* **DOCUMENT EXCERPT**:
======
= How Many Billboards? Art Instead =

How Many Billboards? Art Instead, was a large scale urban art exhibition in Los Angeles, California. The 2010 exhibition concurrently displayed 21 unique billboards created by various leading contemporary Californian artists.

Organized by MAK Center director Kimberli Meyer and co-curated by Nizan Shaked, Dr. Gloria Sutton and Lisa Henry, the exhibition asked artists "to create a new work that critically responded to the medium of the billboard and interpreted its role in the urban landscape". Contemporary artist Martha Rosler and Josh Neufeld were among the commissioned artists.

== Organizer's Statement ==

The philosophical proposition of the exhibition is simple: art should occupy a visible position in the cacophony of mediated images in the city, and it should do so without merely adding to the visual noise. How Many Billboards? Art In Stead proposes that art periodically displace advertisement in the urban environment.
======
* **PROVIDED MATERIAL**:
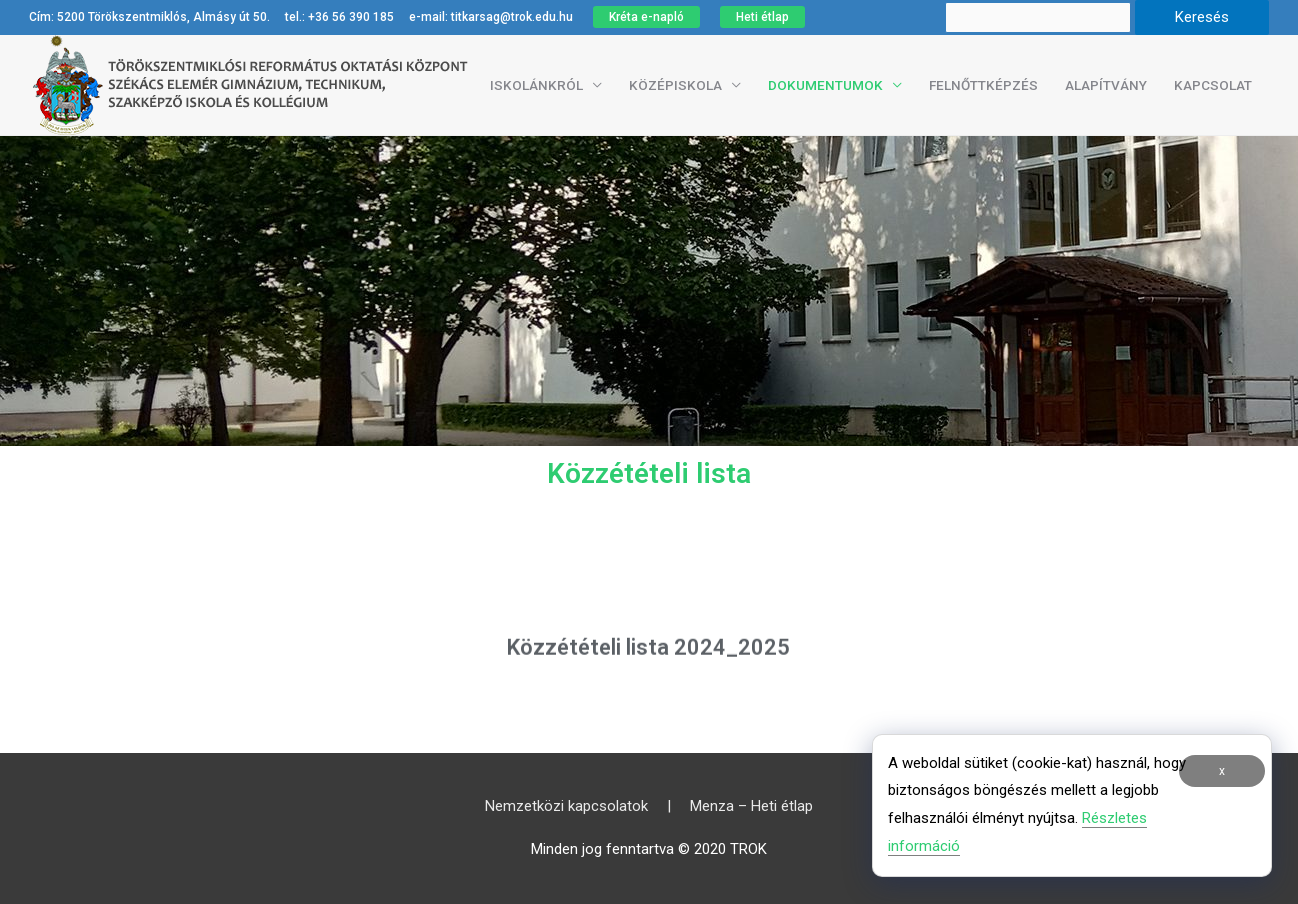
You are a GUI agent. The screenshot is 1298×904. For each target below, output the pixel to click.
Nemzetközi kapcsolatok (566, 806)
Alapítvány (1106, 85)
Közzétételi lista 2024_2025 (648, 655)
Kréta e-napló (646, 17)
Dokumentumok (825, 85)
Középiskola (675, 85)
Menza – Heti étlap (751, 806)
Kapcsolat (1213, 85)
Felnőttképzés (983, 85)
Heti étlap (762, 17)
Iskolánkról (536, 85)
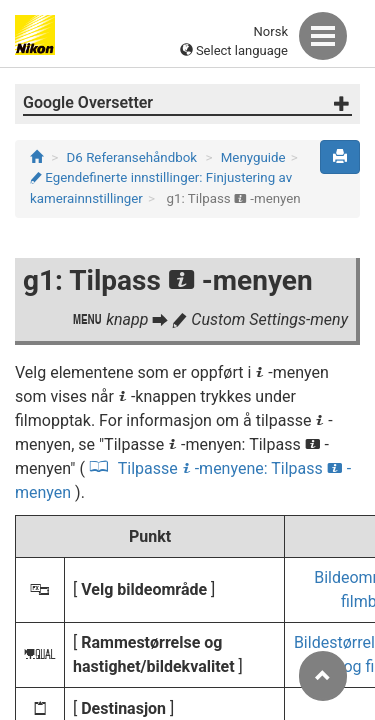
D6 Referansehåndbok (132, 157)
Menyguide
======
* **EXERCISE REQUIREMENTS**:
**a.** List every person named in the exhibition article.
**b.** Reproduce everything in the entries from the line containing "Alapítvány (1106, 85)" down to the end of the entries, keeping both ends and omitting the pictures.

* **PER-TASK OUTPUTS**:
**a.** Kimberli Meyer, Nizan Shaked, Dr. Gloria Sutton, Lisa Henry, Martha Rosler, Josh Neufeld

**b.**
Alapítvány (1106, 85)
Közzétételi lista 2024_2025 (648, 655)
Kréta e-napló (646, 17)
Dokumentumok (825, 85)
Középiskola (675, 85)
Menza – Heti étlap (751, 806)
Kapcsolat (1213, 85)
Felnőttképzés (983, 85)
Heti étlap (762, 17)
Iskolánkról (536, 85)
D6 Referansehåndbok (132, 157)
Menyguide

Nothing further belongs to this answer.